Jimena square is a Java genetic regulatory network simulation framework which focuses on computational efficacy and a modularized architecture to facilitate the development and testing of new algorithms and models surrounding GRNs. The software package including new-added MATLAB routines enabled comprehensive analysis based for the constructed network, including steady state computation, regulation simulation and data-driven algorithms.
One of the most important application of Jimena square is the detection of new drug targets, even in complex regulatory networks, by rational and systematical methods. A further potential of Jimena square is to test different drug targets, expected to cause a desired outcome of a corresponding experiment, in preliminary investigations in silico to figure out the most promising drug target(s) for the desired outcome before setting up an experiment in vivo or in vitro which supports the planning of experiments and studies. Therefore Jimena square accelerates the discovery of new drugs.

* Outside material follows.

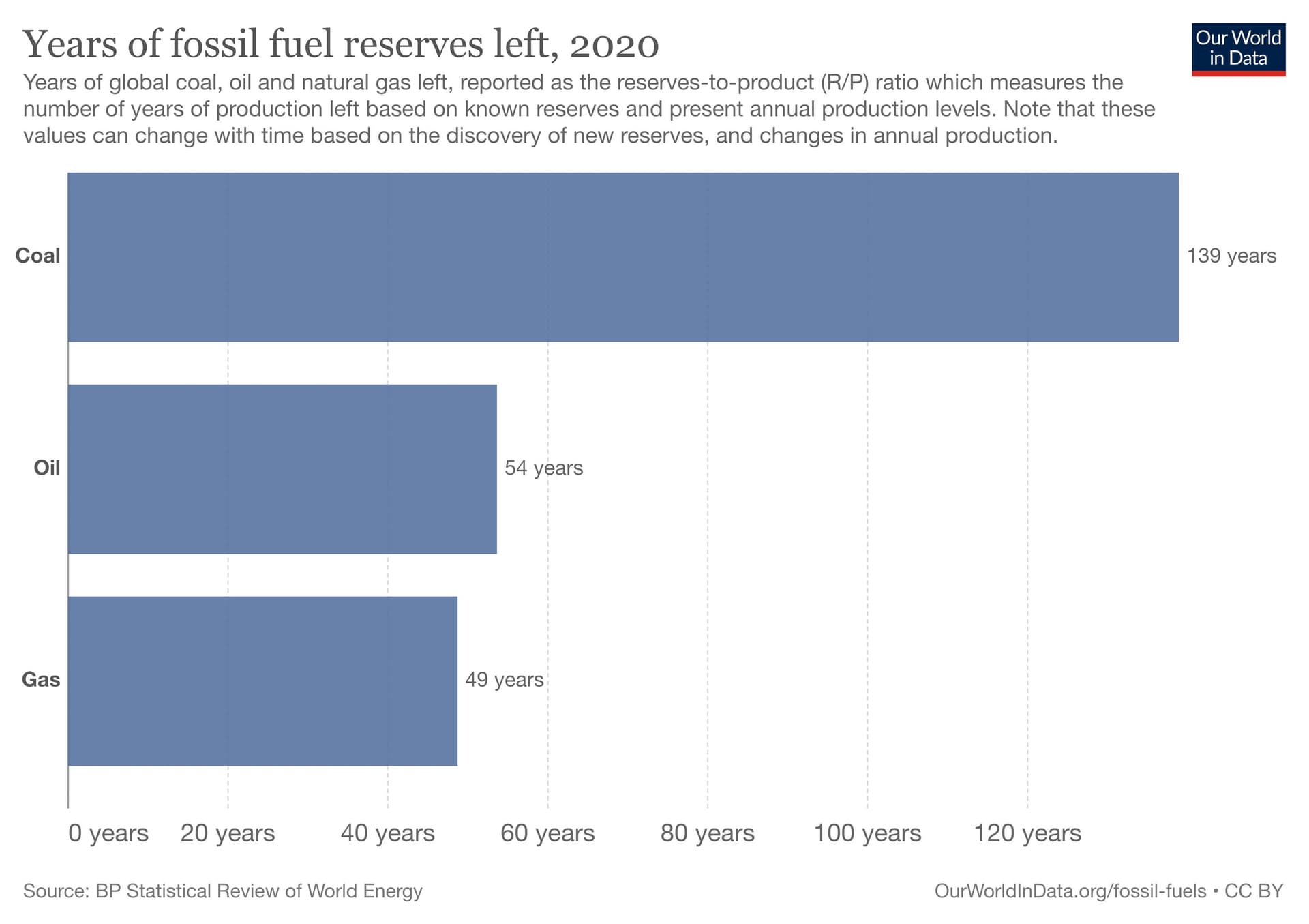
Task: Click the 139 years data label
Action: click(x=1233, y=256)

- Network import from yED graph files (Example 1: Download (source), Example 2: Download)
- Full support of the exponential interpolation model implemented in SQUAD
- Full support of the polynomial interpolation models implemented in Odefy, including a significantly better implementation of the interpolation algorithm
- Several discrete update schemes
- Perturbation support in all models
- Several algorithms for the search of steady stable states in all models (fully multithreaded)

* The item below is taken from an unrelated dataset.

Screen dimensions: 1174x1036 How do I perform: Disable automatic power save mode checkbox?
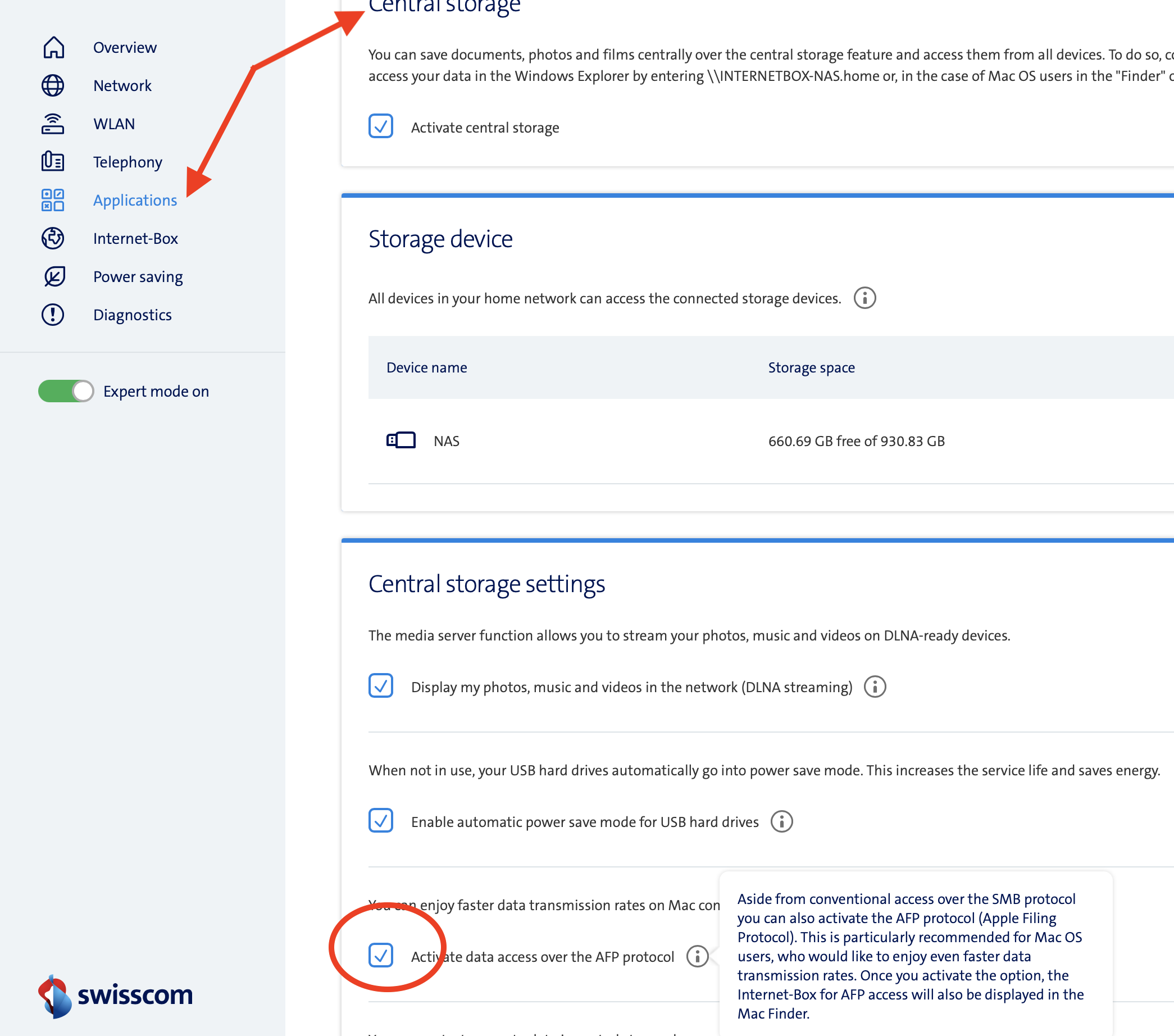pyautogui.click(x=381, y=821)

- New developed data-driven routine enabling an investigation on external stimuli to switch between steady states in regulatory networks
It is developed by Chunguang Liang, Tim Breitenbach and Stefan Karl at the Department of Bioinformatics of the University of Würzburg and supervised by Thomas Dandekar (head of the department).
Network input format
Activating influences are modeled using the yED standard arrow tip, inhibiting influences using any other tip (e.g. a diamond). Boolean nodes are modeled using nodes with the captions AND, OR, NOT, &&, ||, !. Cf. the examples above.
The screenshow shows a simulation of the T-helper network in the jIMENA GUI (which is not yet included in the release). The simulation was started from random values and the NFAT node was set to 1 between the time indices 1 and 2 by a perturbation.
Jimena square is publicly available here. To run Jimena square, a Java runtime library (JRE) 8 or above is necessary. In addition, a Mathworks Matlab environment is required to run the involved Matlab routines. Jimena square is released under the GNU Lesser General Public License Version 3. The source code is also available.
Network can be edited with yEd software (URL:https://www.yworks.com/products/yed/download).
Step 1. Start Jimena square
Unpack the downloaded Jimena square zip file, users could click "jimena.jar" (windows) or in a console "java -jar jimena.jar (linux)" to run it.
Step 2. Load the network created with jED.
Step 3. Compute the steady states
here click yes to continue
Step 4. Select the desired steady states, then click Switch Analyzer
Step 5. Select the initial state and the target state, and then choose positive regulation nodes in the left selection list and negative regulation nodes in the right selection list (multiple selection is allowed with ctl key). Change the parameter according to your requirement, then click "generate"
Step 6. Choose the location of the Matlab script folder. Give a script name, e.g., "main". You could also use the other name, but for first-time trial, "main" is highly recommended. The generated script will be named as "main.m".
Step 7. Run Matlab in the script folder where you extracted the package, e.g., /home/username/jimena2/matlab
Step 8. Run the script, e.g., type "main" in the Matlab console (for most case), however, if you name it as other name, e.g., "test1" in the previous step, you have to type the corresponding file name here.
Wait until it finishes, it will generate two result files, "x.txt" collect all the node states, and "u.txt" contains all the regulations.
Step 9 One can examine the controls with "drawStimuli(1,'u.txt',1)" or "drawStimuli([1,2,3,4],'u.txt',2)" in a multiple column view, whereas one can also plot several nodes/external stimuli by entering a vector of the indices of the nodes/external stimuli as follows "drawStates([1,2,16,21],'x.txt',2)", where 2 is the number of columns in the window in which the time curves are plotted. Here one could notice the activation level in the first plot, the constant level in the second, the activation level drops as the stimulus is stopped (see the stimuli figure) in the third (node 16), the last figure represents the relaxing of the node 21 into its desired state after sufficient application of the stimuli, in this case it is a pure activation.